-------- Data for review --------

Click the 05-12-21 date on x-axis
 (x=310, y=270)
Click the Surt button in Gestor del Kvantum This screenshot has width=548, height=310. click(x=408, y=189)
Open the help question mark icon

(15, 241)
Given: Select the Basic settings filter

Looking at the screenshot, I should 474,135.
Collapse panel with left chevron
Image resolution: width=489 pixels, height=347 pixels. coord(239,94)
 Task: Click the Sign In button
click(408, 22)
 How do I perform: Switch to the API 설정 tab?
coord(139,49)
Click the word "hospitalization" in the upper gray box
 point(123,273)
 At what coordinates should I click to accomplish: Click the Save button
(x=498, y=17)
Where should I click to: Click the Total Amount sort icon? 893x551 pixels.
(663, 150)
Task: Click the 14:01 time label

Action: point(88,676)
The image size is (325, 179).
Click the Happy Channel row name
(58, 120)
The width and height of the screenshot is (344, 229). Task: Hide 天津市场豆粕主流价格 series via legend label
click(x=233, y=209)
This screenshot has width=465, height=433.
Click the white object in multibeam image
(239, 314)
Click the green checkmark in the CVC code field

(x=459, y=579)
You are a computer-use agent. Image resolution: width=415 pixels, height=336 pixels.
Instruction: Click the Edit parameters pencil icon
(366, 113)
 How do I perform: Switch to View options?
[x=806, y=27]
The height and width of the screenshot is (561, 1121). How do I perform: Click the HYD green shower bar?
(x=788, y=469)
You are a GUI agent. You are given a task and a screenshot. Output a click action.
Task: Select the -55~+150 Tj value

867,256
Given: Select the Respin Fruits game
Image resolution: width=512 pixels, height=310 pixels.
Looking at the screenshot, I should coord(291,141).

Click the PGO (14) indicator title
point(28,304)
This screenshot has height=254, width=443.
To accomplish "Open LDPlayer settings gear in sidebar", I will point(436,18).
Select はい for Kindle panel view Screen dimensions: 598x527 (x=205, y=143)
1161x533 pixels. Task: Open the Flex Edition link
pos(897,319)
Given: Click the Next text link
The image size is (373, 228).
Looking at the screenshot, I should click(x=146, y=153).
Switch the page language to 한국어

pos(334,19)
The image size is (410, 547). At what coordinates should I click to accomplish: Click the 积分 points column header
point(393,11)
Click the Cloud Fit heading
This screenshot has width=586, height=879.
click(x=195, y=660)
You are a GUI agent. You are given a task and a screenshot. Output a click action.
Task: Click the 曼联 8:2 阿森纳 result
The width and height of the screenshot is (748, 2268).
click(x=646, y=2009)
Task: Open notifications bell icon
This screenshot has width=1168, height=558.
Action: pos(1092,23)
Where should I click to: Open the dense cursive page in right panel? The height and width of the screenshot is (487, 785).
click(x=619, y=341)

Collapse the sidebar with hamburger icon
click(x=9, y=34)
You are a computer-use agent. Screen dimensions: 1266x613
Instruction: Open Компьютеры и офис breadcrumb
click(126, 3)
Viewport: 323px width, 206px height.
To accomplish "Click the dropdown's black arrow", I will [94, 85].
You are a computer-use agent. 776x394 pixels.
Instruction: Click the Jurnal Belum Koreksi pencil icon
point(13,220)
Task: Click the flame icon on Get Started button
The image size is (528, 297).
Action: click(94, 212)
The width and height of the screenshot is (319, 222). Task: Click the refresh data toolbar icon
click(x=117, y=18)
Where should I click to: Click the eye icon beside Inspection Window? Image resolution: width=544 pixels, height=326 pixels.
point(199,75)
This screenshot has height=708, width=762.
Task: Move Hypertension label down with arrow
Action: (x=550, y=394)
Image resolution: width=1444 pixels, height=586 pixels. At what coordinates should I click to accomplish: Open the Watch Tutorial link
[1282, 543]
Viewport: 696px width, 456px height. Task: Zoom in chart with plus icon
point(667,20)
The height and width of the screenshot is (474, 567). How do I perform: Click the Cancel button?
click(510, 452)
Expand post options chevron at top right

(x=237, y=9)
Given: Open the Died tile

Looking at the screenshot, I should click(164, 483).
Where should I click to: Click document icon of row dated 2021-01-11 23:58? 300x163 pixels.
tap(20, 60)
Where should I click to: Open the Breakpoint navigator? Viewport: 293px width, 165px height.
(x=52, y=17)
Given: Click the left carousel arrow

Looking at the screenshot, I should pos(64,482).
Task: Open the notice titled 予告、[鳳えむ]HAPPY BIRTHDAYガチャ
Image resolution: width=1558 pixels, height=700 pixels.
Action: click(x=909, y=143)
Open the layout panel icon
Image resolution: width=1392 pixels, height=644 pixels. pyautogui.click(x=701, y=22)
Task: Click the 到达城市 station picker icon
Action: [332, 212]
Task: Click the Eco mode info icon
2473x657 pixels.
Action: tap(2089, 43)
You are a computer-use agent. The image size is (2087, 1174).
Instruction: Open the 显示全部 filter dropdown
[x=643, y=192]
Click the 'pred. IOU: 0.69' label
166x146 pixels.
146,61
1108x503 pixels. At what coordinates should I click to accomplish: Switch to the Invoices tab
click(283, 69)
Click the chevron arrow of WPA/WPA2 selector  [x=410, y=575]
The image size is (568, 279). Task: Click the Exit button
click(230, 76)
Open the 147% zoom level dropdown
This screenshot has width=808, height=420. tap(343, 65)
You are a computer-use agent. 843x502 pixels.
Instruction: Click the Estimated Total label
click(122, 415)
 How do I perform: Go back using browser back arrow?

--------

▶ _What the task requires_: Search the entries for the string "dimensions". Copy every line that has it.

▶ _Written reply_:
Select はい for Kindle panel view Screen dimensions: 598x527 (x=205, y=143)
You are a computer-use agent. Screen dimensions: 1266x613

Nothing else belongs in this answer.